A safe has three locks of which every lock has 8 possibilities 1, 2 …8. Safe gets opened if any 2 of 3 locks gets opened. So, a possible way to open safe is try 2 locks, for each possible pair of combinations giving us 64 combinations. Can it be done in lesser number of combinations? If so, what is the minimum number of combinations required?
[Math] Combinatorics: Lock puzzle , minimum combinations
combinatoricspuzzle
Best Answer
We can do it in $32$ tries as follows:
\begin{align} \begin{matrix} 111 & 222 & 333 & 444 \\ 123 & 142 & 134 & 243 \\ 231 & 214 & 341 & 432 \\ 312 & 421 & 413 & 324 \end{matrix} && \begin{matrix} 555 & 666 & 777 & 888 \\ 567 & 586 & 578 & 687 \\ 675 & 658 & 785 & 876 \\ 756 & 865 & 857 & 768 \end{matrix} \end{align}
The idea is that the first block of $16$ rules out all combinations with at least two numbers from $\{1, 2, 3, 4\}$ and the second block of $16$ rules out all combinations with at least two numbers from $\{5, 6, 7, 8\}$. By Pigeonhole Principle, any combination must have two numbers in one of these two sets, so we have covered all possible combinations.
Proof of Optimality
Assume on the contrary that $31$ tries are sufficient.
Lemma: For any position and any number $n \in \{1, 2, \ldots , 8\}$, we must have tried $\geq 3$ combinations with $n$ in that position.
Proof: By symmetry, it suffices to show that we must have tried $\geq 3$ combinations starting with $1$.
Assume on the contrary that at most two of the combinations tried start with $1$, then each rules out $15$ combinations starting with $1$, so we still have $64-2(15)=34$ possible combinations starting with $1$. All other combinations tried do not start with $1$, hence only rule out one combination starting with $1$, so we need to try at least $34$ more combinations, a contradiction.

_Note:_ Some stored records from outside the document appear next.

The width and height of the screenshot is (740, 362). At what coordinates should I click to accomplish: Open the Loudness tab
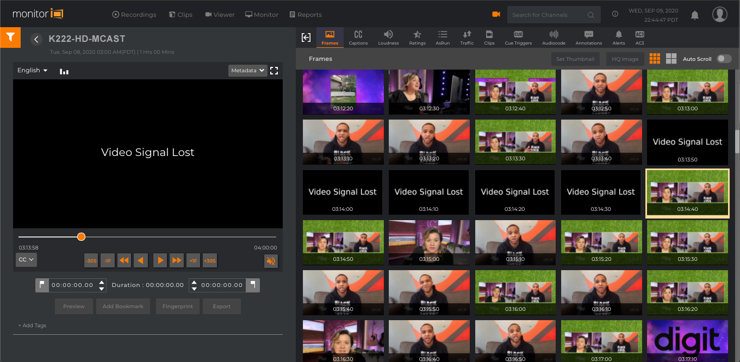pos(388,38)
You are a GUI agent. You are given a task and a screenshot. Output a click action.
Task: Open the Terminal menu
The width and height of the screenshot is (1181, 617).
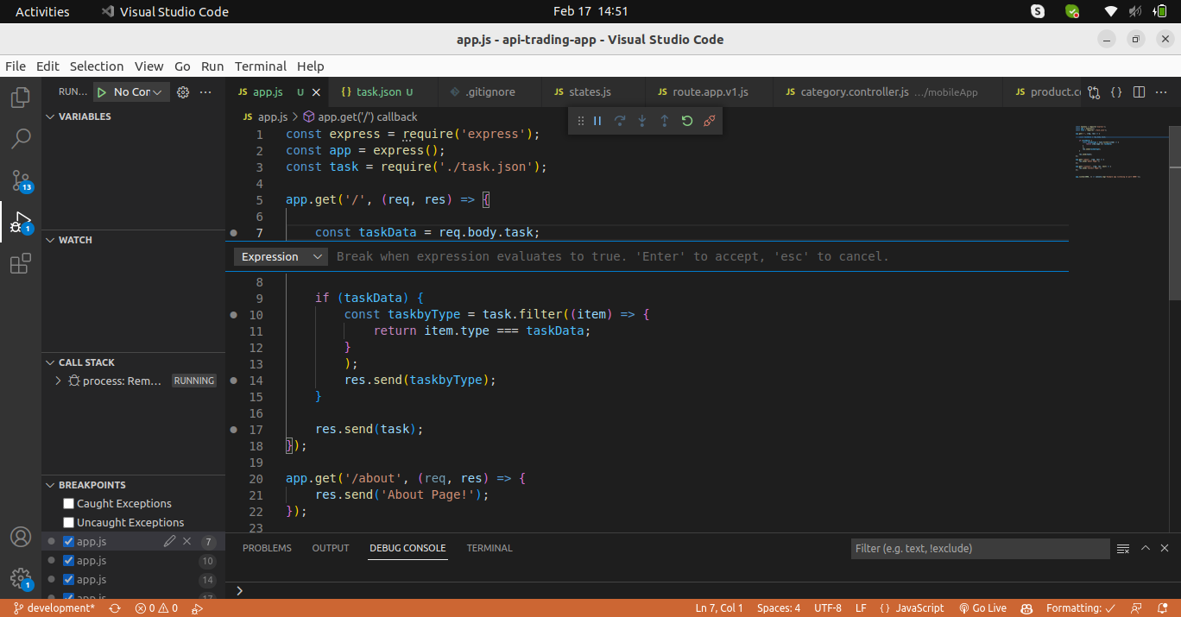point(260,66)
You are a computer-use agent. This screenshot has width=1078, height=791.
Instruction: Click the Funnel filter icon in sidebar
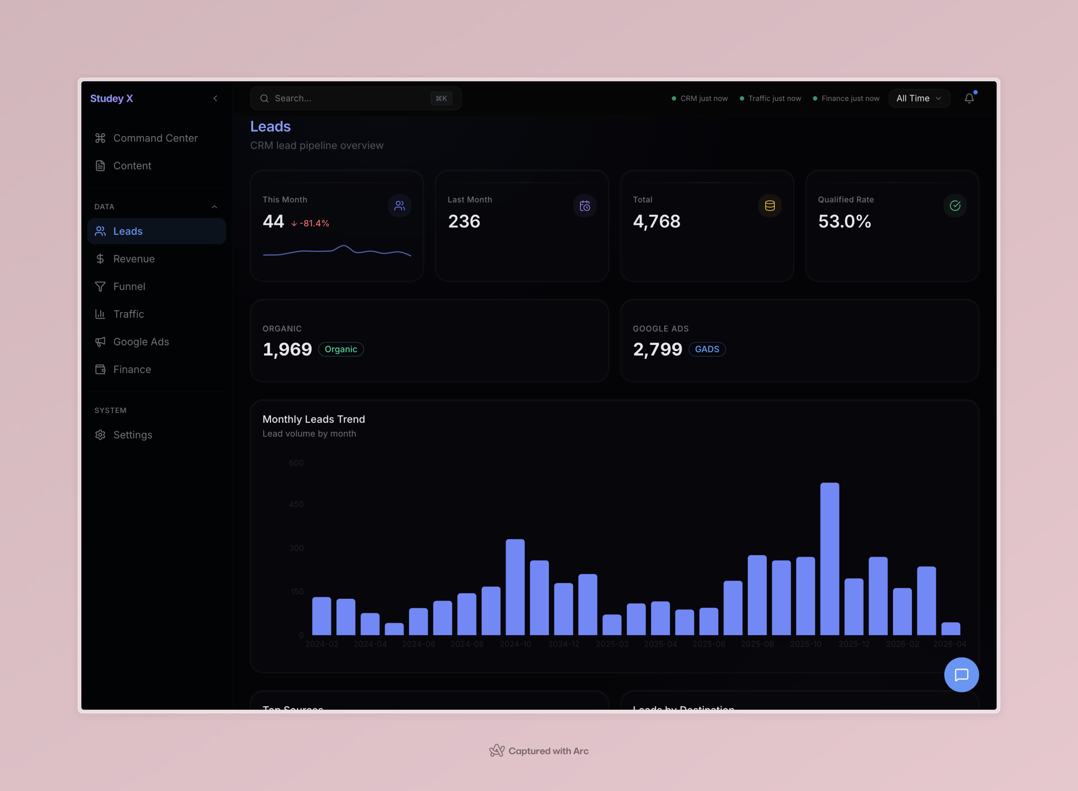point(100,286)
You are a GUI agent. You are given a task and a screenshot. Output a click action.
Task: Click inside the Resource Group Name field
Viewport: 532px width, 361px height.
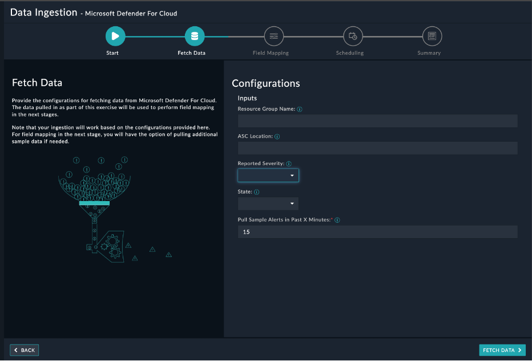[x=377, y=121]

Therefore we must have tried $ \geq3$ combinations starting with $1$.
If for each $n=\{1, 2, \ldots , 8\}$, we have tried $\geq 4$ combinations starting with $n$, then we require at least $32$ tries, a contradiction. Therefore for some $n$, we have tried at most $3$ combinations starting with $n$, hence by the lemma we have tried exactly $3$ combinations starting with $n$.
Now WLOG assume that $n=1$, by symmetry. So we have something like
$$\begin{matrix} 1ab \\ 1cd \\ 1ef \end{matrix}$$
where $a, b, c, d, e, f$ need not be distinct.
Note that all combinations of the form $1xy$ where $x \not =a, c, e$ and $y \not =b, d, f$ have not been ruled out.
If $a, c, e$ are not pairwise distinct, then there are at least $6$ choices for $x$, and there are at least $5$ choices for $y$, so we have $30$ combinations starting with $1$ which have not been ruled out. All other combinations we try do not start with $1$, hence rule out at most one of these $30$ combinations. Thus we need $\geq 30$ more combinations, making a total of $33$, a contradiction.
Therefore $a, c, e$ are pairwise distinct. Then there are $5$ choices for $x$ and at least $5$ choices for $y$, so there are $25$ combinations of the form $1xy$ which have not been ruled out, so we require $\geq$ $25$ combinations of the form $nxy$ (where $n \not =1$) to rule these out. That gives $28$ combinations tried so far.
Now note that by the lemma, we need to try at least $3$ combinations with $a$ in the middle, and we currently only have one such combination $1ab$ (all the $nxy$ combinations have $x \not =a$). Thus we need to try two more combinations with $a$ in the middle. Similarly, we need to try two more combinations with $c$ in the middle, and two more with $e$ in the middle, giving a total of $34$ combinations tried, a contradiction.
We conclude that we require at least $32$ tries, and this is indeed minimal by our construction at the start of the post.